▶ _REQUIRED ACTION_
Working from the start of the listing, please write out exactly the lines through the one that holds "This screenshot has height=207, width=345.", both included, and omit all pictures.

▶ _DATA_
*****

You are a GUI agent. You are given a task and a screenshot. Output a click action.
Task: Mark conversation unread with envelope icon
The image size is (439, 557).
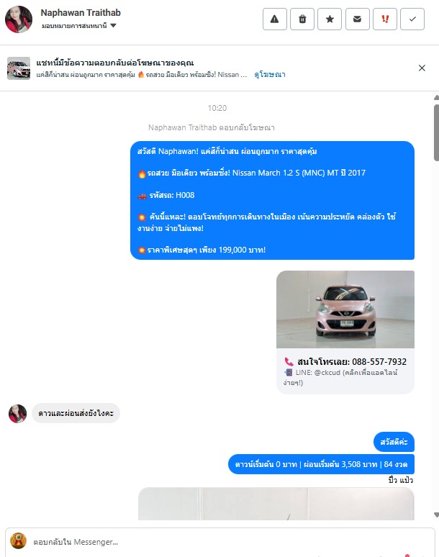[357, 19]
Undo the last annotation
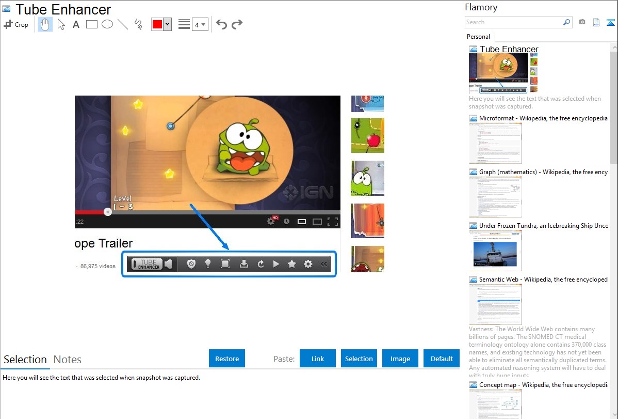This screenshot has width=618, height=419. click(221, 24)
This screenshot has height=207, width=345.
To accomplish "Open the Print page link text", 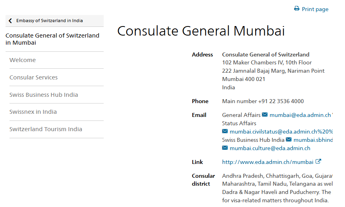I will click(315, 9).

*****

▶ _RESPONSE BELOW_
You are a GUI agent. You are given a task and a screenshot. Output a click action.
Task: Mark conversation unread with envelope icon
The image size is (439, 557).
[357, 19]
Undo the last annotation
This screenshot has width=618, height=419. click(221, 24)
This screenshot has height=207, width=345.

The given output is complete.